The Datadog cockroachdb.sys.gc.assist.ns metric (and likely all Prometheus
counter-type metrics) reports a rate ~3x higher than the actual rate when using
.as_rate(). The root cause appears to be a mismatch between the OTel
Prometheus scrape interval (30s) and the interval metadata submitted to Datadog
by the OTel Datadog exporter (suspected 10s, matching the batch processor
timeout).
We ran a single-node CockroachDB cluster (tobias-gcassist, n2-standard-16)
with a KV workload at ~20-25% CPU with GODEBUG=gctrace=1 enabled, and compared
the GC assist CPU time from three sources:
| Source | GC assist rate |
|---|---|
| gctrace (stderr, parsed from 50 cycles) | ~8.8 ms/s |
/_status/vars (polled raw counter, 5 samples over 49s) |
~7.6 ms/s |
Datadog .as_rate() |
~24-26 ms/s |
The gctrace and /_status/vars numbers agree (they both read from
gcController.assistTime via the Go runtime metric
/cpu/classes/gc/mark/assist:cpu-seconds). The Datadog number is ~3.2-3.4x
higher.
The sys_gc_assist_ns metric is correctly exposed as a Prometheus counter
(monotonically increasing cumulative value in nanoseconds):
# TYPE sys_gc_assist_ns counter
sys_gc_assist_ns{node_id="1"} 6.8206110615e+10
The OTel pipeline processes this as follows:
- Prometheus receiver scrapes
/_status/varsevery 30s (configured in the OTel collector config underscrape_interval: 30s). - Datadog exporter converts the cumulative counter to per-interval deltas
(expected behavior for Datadog's
countsubmission type). - The delta over a 30s scrape interval is correct (~240M ns for ~8 ms/s of assist time).
- However, Datadog's
.as_rate()divides by ~10s instead of 30s, producing a 3x inflated rate.

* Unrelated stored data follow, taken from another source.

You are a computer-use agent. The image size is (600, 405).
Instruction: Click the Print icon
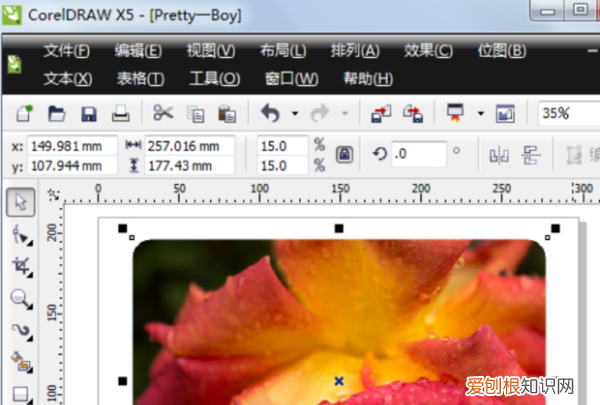pos(119,114)
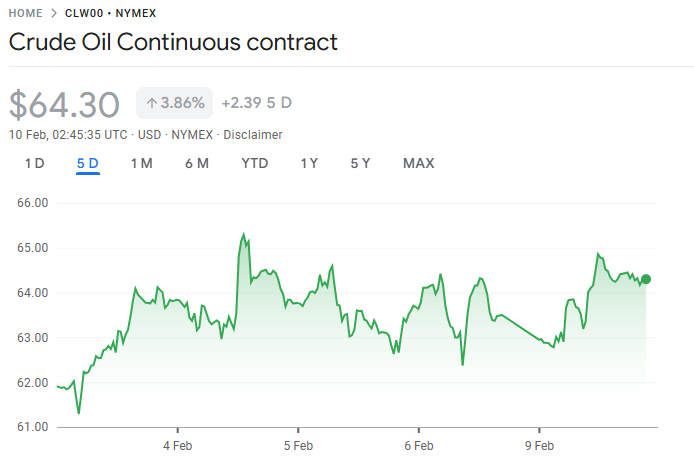Click the Crude Oil Continuous contract title
This screenshot has height=463, width=694.
[x=173, y=43]
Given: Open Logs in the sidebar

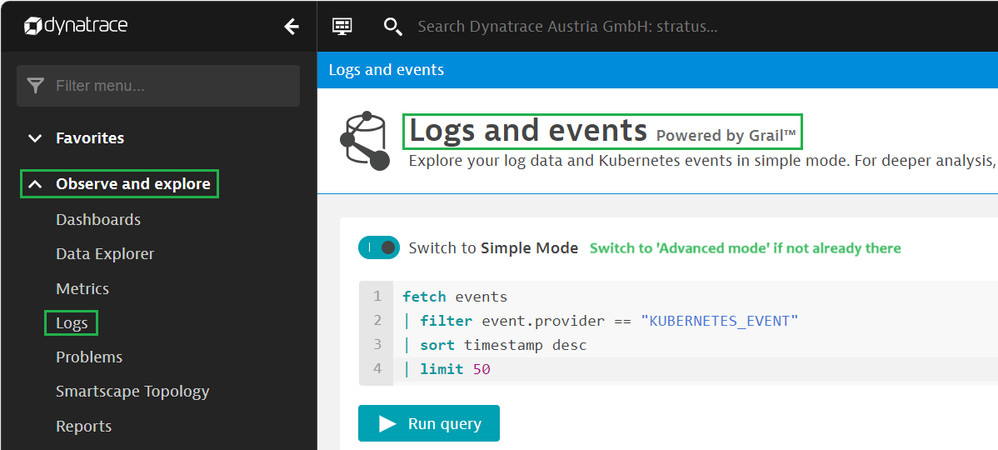Looking at the screenshot, I should click(x=72, y=323).
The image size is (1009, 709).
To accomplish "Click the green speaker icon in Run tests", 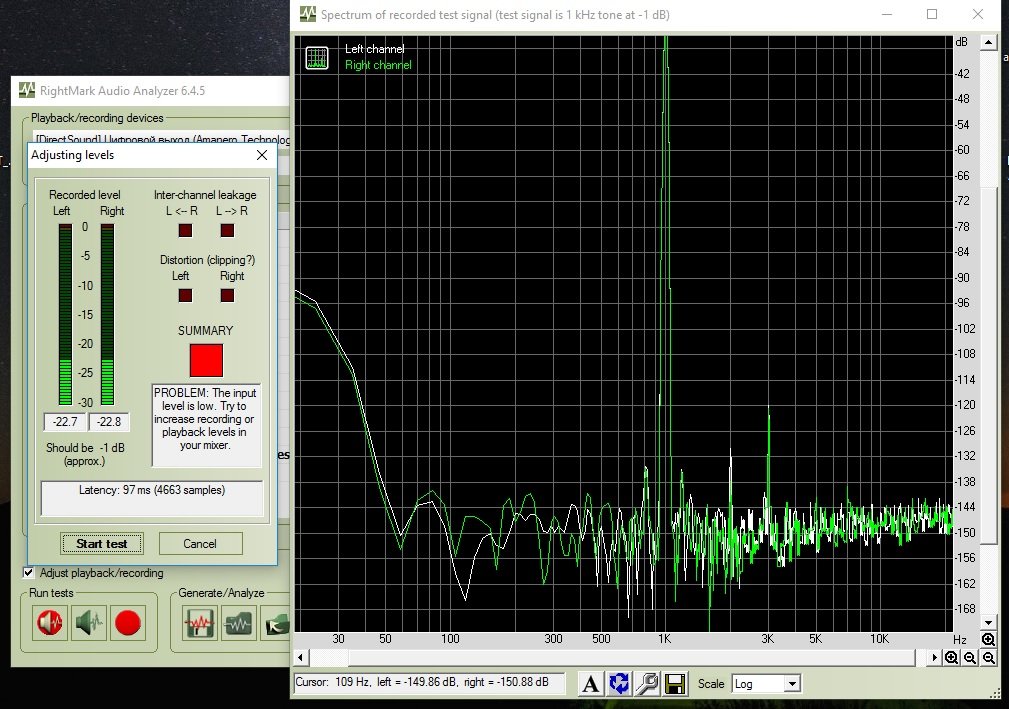I will tap(89, 623).
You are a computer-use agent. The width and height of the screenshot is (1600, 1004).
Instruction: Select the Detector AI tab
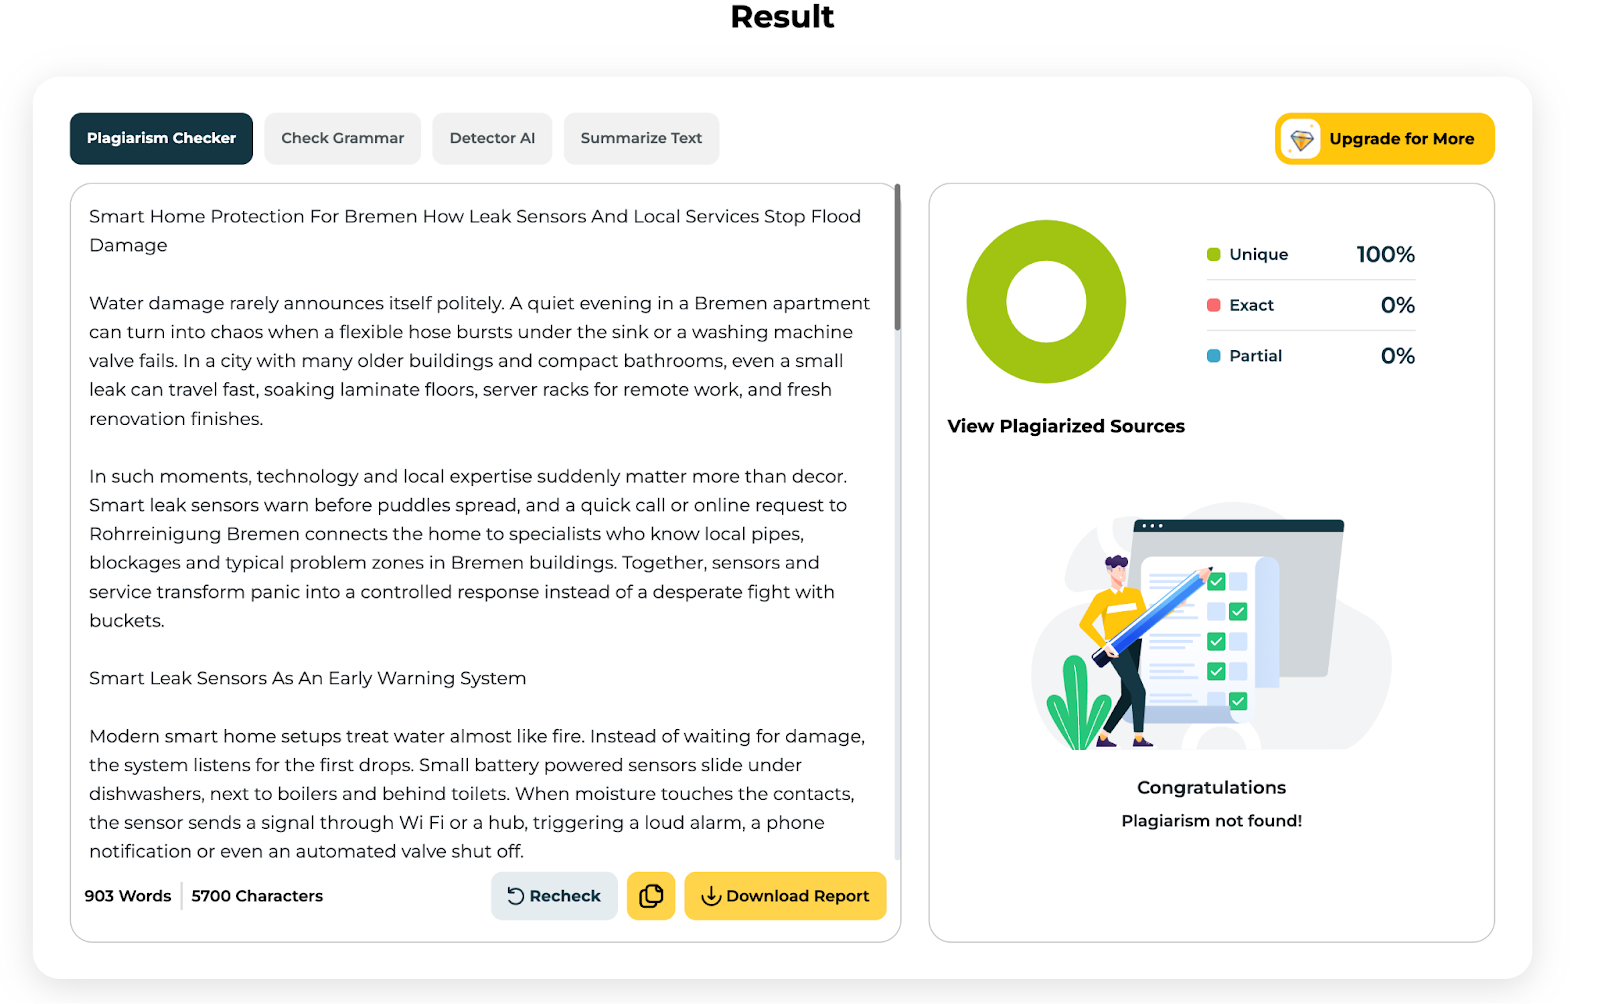tap(492, 138)
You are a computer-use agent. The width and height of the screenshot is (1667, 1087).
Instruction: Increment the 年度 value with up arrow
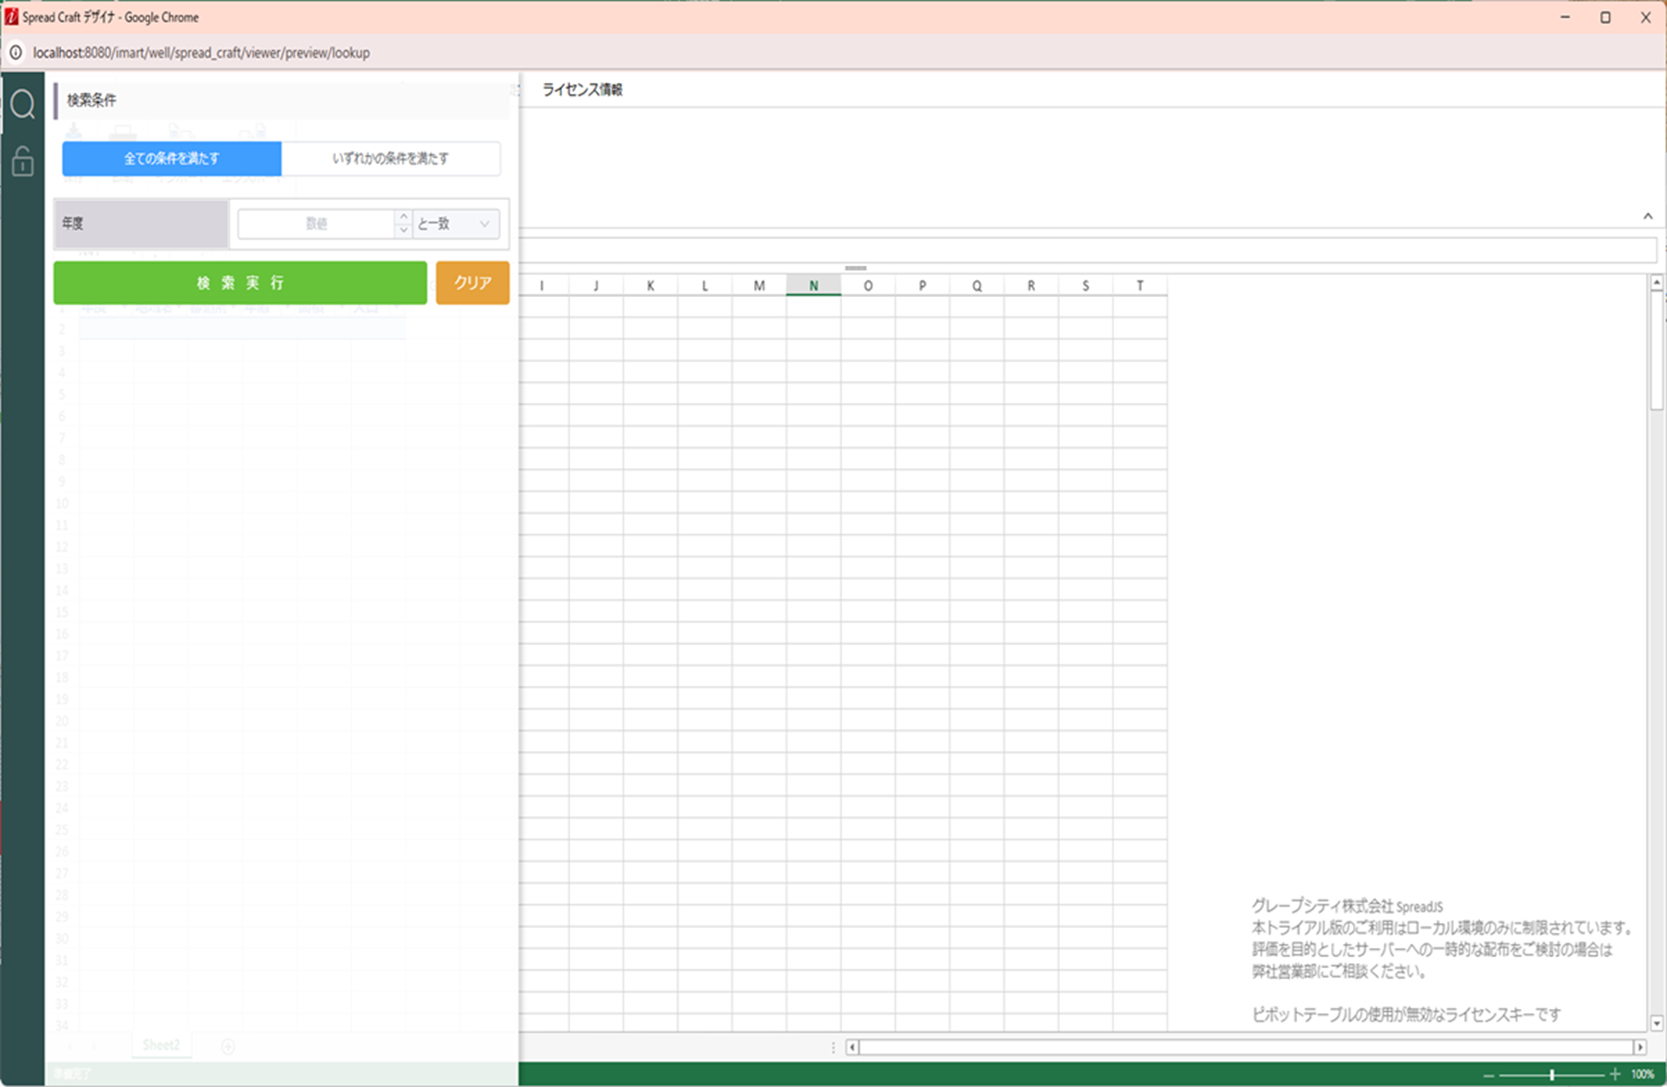(403, 216)
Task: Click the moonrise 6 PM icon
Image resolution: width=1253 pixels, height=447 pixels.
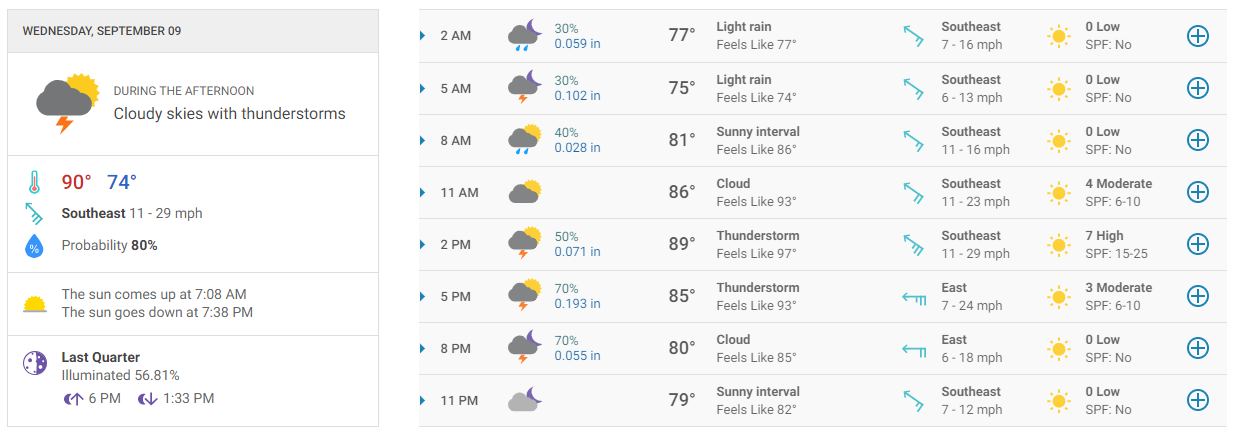Action: (73, 398)
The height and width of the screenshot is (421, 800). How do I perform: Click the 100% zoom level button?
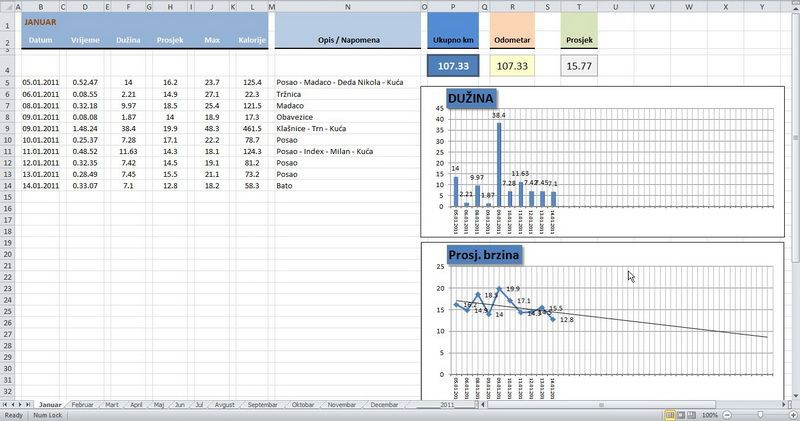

The suspected cause: the OTel batch/datadog processor is configured with
timeout: 10s. This timeout value appears to leak into the interval metadata
that the Datadog exporter attaches to each submitted count, rather than using
the actual interval between Prometheus scrapes.
Relevant OTel collector config:
receivers:
prometheus/cockroachdb:
config:
global:
scrape_interval: 30s # <-- actual data interval
processors:
batch/datadog:
timeout: 10s # <-- suspected source of wrong interval metadataQuerying the same metric three ways in Datadog shows the issue:
# Raw values (already converted to deltas by the exporter):
avg:cockroachdb.sys.gc.assist.ns{cluster:tobias-gcassist}
# => ~230-250M per point, points spaced 30s apart
# .as_rate() divides by ~10s instead of 30s:
avg:cockroachdb.sys.gc.assist.ns{cluster:tobias-gcassist}.as_rate()
# => ~24M ns/s (should be ~8M ns/s)
# Correct rate can be obtained manually:
# raw_value / 30 ≈ 8M ns/s ≈ 8 ms/s ✓
This likely affects all Prometheus counter-type metrics flowing through the
OTel Datadog exporter with this configuration, not just sys.gc.assist.ns.
Any metric queried with .as_rate() would show rates inflated by the same
factor (~scrape_interval / batch_timeout).
The cluster tobias-gcassist is still running with the workload and
GODEBUG=gctrace=1 enabled. You can verify by:
# Ground truth from /_status/vars (poll twice, 30s apart):
roachprod run tobias-gcassist:1 -- \
"curl -s http://localhost:26258/_status/vars | grep '^sys_gc_assist_ns'"
# Compare with Datadog:
pup metrics query --from 5m \
--query 'avg:cockroachdb.sys.gc.assist.ns{cluster:tobias-gcassist}.as_rate()'